Exercise requirements
Extract every one of the entries below and reproduce the lines unchanged, in their original order.

Dataset entries

━━━

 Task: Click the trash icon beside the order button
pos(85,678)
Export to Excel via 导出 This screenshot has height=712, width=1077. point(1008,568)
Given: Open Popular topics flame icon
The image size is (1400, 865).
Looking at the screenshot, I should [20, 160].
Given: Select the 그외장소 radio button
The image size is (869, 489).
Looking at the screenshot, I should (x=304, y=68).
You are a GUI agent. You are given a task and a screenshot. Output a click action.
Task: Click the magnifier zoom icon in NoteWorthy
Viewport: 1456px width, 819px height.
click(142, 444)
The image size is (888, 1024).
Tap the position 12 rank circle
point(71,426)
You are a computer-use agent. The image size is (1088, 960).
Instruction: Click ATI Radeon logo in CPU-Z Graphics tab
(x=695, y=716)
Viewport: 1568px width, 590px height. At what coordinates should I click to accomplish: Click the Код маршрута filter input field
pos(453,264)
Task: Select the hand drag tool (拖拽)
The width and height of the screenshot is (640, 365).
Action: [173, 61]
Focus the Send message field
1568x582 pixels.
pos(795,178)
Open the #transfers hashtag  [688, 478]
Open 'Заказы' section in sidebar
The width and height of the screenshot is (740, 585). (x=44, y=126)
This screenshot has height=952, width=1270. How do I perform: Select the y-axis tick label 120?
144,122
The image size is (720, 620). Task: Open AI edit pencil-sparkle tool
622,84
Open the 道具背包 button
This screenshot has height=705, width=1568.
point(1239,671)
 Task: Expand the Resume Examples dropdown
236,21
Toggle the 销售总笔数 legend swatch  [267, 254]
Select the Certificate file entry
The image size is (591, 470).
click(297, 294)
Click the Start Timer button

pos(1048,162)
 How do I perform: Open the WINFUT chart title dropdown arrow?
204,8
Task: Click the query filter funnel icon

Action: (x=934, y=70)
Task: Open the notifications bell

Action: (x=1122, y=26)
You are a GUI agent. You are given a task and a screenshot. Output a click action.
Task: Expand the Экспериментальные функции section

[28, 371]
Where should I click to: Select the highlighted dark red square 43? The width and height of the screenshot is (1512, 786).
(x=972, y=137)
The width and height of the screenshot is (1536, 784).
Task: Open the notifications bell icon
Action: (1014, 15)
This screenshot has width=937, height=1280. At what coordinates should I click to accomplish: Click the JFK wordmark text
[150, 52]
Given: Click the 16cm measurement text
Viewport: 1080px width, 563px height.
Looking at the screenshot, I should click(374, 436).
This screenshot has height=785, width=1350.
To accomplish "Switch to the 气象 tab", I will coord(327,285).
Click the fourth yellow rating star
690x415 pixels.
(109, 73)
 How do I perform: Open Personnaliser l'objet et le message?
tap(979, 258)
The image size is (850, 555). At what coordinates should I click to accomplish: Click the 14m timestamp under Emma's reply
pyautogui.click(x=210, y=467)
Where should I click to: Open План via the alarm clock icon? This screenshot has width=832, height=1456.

━━━

Result for this exercise
 Task: Click the trash icon beside the order button
pos(85,678)
Export to Excel via 导出 This screenshot has height=712, width=1077. point(1008,568)
Given: Open Popular topics flame icon
The image size is (1400, 865).
Looking at the screenshot, I should [20, 160].
Given: Select the 그외장소 radio button
The image size is (869, 489).
Looking at the screenshot, I should (x=304, y=68).
You are a GUI agent. You are given a task and a screenshot. Output a click action.
Task: Click the magnifier zoom icon in NoteWorthy
Viewport: 1456px width, 819px height.
click(142, 444)
The image size is (888, 1024).
Tap the position 12 rank circle
point(71,426)
You are a computer-use agent. The image size is (1088, 960).
Instruction: Click ATI Radeon logo in CPU-Z Graphics tab
(x=695, y=716)
Viewport: 1568px width, 590px height. At what coordinates should I click to accomplish: Click the Код маршрута filter input field
pos(453,264)
Task: Select the hand drag tool (拖拽)
The width and height of the screenshot is (640, 365).
Action: [173, 61]
Focus the Send message field
1568x582 pixels.
pos(795,178)
Open the #transfers hashtag  [688, 478]
Open 'Заказы' section in sidebar
The width and height of the screenshot is (740, 585). (x=44, y=126)
This screenshot has height=952, width=1270. How do I perform: Select the y-axis tick label 120?
144,122
The image size is (720, 620). Task: Open AI edit pencil-sparkle tool
622,84
Open the 道具背包 button
This screenshot has height=705, width=1568.
point(1239,671)
 Task: Expand the Resume Examples dropdown
236,21
Toggle the 销售总笔数 legend swatch  [267, 254]
Select the Certificate file entry
The image size is (591, 470).
click(297, 294)
Click the Start Timer button

pos(1048,162)
 How do I perform: Open the WINFUT chart title dropdown arrow?
204,8
Task: Click the query filter funnel icon

Action: (x=934, y=70)
Task: Open the notifications bell

Action: (x=1122, y=26)
You are a GUI agent. You are given a task and a screenshot. Output a click action.
Task: Expand the Экспериментальные функции section

[28, 371]
Where should I click to: Select the highlighted dark red square 43? The width and height of the screenshot is (1512, 786).
(x=972, y=137)
The width and height of the screenshot is (1536, 784).
Task: Open the notifications bell icon
Action: (1014, 15)
This screenshot has width=937, height=1280. At what coordinates should I click to accomplish: Click the JFK wordmark text
[150, 52]
Given: Click the 16cm measurement text
Viewport: 1080px width, 563px height.
Looking at the screenshot, I should click(374, 436).
This screenshot has height=785, width=1350.
To accomplish "Switch to the 气象 tab", I will coord(327,285).
Click the fourth yellow rating star
690x415 pixels.
(109, 73)
 How do I perform: Open Personnaliser l'objet et le message?
tap(979, 258)
The image size is (850, 555). At what coordinates should I click to accomplish: Click the 14m timestamp under Emma's reply
pyautogui.click(x=210, y=467)
Where should I click to: Open План via the alarm clock icon? This screenshot has width=832, height=1456.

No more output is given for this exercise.